Leave/Remain divide among voters starting to change, poll suggests
THE CORONAVIRUS pandemic has seen a dramatic shift in political allegiances, with a return to a more traditional divide of the left and right which had become clouded during the Brexit saga, new polling has suggested.
The virus outbreak is thought to be behind the return to normal party politics four years on from the Brexit referendum, according to a think-tank.
Researchers have claimed that the pandemic is now causing voters to take a dimmer view of previously touted post-Brexit trade partners like the US and China. The research carried out for the European Council on Foreign Relations (ECFR) found Leave/ Remain identities are starting to blur, with voters just as likely to judge the Government on the response to the coronavirus pandemic as on their attitude towards Brexit. Of the “Red Wall defectors” – those who voted Conservative for the first time in the last General Election in traditional Labour strongholds in Yorkshire and elsewhere – some 46 per cent of them were undecided on who they would vote for now.

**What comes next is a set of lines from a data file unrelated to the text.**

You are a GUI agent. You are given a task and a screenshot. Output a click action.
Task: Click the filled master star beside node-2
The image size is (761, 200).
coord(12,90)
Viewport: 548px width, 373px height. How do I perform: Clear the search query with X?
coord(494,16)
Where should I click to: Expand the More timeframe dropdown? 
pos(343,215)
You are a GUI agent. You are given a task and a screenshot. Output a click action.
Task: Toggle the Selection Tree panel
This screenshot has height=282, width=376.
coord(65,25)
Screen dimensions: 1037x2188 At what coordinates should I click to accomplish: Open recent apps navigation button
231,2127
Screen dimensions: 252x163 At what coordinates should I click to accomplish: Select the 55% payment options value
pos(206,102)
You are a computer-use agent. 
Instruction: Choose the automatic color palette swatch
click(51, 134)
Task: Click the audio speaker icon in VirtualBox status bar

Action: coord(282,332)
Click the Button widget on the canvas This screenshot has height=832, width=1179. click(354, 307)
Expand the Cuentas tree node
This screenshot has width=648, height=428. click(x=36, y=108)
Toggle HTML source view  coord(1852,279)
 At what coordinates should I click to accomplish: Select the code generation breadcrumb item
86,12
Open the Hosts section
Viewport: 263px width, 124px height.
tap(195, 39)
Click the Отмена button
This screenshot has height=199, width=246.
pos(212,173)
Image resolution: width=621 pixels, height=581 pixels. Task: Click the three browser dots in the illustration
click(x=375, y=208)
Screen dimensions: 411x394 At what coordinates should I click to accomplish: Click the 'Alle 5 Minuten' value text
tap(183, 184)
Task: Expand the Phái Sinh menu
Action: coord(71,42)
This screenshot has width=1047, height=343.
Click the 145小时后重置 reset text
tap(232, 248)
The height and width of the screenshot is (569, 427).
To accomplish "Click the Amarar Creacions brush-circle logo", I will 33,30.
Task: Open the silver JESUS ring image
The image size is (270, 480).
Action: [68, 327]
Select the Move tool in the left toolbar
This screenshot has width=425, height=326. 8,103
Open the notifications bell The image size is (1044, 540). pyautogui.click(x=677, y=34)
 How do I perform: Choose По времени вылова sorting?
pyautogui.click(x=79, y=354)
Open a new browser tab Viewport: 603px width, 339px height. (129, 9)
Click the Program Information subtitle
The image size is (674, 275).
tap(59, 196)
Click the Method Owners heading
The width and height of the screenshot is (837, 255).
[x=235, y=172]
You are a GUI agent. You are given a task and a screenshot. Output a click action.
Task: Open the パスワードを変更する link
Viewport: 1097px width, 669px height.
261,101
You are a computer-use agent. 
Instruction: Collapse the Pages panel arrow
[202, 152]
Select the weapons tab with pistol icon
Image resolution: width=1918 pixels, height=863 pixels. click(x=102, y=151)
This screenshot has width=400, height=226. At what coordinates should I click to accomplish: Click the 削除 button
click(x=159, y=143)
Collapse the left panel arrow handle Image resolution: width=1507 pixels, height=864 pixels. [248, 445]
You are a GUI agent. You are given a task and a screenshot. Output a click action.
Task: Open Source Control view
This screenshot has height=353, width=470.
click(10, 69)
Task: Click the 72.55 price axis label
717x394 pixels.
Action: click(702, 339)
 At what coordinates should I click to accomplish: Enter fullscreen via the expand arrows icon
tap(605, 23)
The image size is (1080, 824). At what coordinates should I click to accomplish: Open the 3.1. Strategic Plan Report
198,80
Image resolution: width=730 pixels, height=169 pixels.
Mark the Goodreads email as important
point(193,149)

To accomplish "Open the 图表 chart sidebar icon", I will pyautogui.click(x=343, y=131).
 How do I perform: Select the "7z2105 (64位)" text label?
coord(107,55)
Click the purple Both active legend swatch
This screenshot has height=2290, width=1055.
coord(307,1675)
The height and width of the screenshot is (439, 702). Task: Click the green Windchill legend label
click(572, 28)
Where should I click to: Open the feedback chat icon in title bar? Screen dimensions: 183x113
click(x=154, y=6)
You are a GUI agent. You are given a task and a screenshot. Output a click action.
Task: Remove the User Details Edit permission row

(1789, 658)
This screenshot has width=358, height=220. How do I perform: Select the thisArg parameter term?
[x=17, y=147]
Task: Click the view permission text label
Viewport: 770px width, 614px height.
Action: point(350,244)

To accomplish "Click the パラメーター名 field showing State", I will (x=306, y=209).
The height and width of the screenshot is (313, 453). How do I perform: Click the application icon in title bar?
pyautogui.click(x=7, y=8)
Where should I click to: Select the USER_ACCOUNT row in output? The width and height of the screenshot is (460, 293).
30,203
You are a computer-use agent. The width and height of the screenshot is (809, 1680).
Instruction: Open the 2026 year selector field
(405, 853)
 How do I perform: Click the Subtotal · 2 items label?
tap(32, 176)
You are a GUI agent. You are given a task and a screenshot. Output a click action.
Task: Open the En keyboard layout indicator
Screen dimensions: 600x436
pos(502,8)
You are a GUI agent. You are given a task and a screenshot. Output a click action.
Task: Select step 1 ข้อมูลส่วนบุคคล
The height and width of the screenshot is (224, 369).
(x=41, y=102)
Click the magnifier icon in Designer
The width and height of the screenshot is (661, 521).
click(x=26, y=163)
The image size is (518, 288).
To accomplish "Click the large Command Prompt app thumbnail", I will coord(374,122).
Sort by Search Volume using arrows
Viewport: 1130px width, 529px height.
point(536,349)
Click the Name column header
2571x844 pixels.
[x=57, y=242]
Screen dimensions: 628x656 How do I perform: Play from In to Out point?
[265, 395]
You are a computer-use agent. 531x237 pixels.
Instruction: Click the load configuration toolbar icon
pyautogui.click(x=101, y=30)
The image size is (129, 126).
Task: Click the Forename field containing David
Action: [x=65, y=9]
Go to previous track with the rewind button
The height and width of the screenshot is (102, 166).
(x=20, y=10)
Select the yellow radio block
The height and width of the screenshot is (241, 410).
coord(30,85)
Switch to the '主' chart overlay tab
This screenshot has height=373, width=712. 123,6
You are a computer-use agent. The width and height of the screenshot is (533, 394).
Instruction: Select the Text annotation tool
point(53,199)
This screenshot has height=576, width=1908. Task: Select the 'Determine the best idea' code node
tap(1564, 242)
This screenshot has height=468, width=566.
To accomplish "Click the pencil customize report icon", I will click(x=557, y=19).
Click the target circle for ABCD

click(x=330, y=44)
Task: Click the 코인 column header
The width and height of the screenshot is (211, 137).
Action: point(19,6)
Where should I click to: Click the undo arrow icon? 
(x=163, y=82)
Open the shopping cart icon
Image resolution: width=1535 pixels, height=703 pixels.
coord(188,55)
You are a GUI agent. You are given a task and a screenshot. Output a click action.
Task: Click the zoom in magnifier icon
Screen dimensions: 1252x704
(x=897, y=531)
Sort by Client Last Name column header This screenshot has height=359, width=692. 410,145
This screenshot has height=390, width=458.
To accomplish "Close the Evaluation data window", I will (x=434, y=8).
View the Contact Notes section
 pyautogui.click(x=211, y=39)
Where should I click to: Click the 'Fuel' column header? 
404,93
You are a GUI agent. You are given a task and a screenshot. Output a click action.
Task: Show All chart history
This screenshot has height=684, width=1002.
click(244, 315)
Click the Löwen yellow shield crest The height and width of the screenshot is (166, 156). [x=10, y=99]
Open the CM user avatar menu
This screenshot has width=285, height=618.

The data found since the pandemic, 23 per cent of those who voted Conservative in 2019 in those seats were willing to vote for Labour, but Labour also had a large proportion of undecided voters.
The ECFR’s founding director, Mark Leonard, said: “This polling shows the first sign that Covid-19
could end up transforming perceptions of government competence in the way Black Wednesday transformed perceptions of conservative economic management in 1992, and opened the way for a political realignment in which Labour seized the agenda.”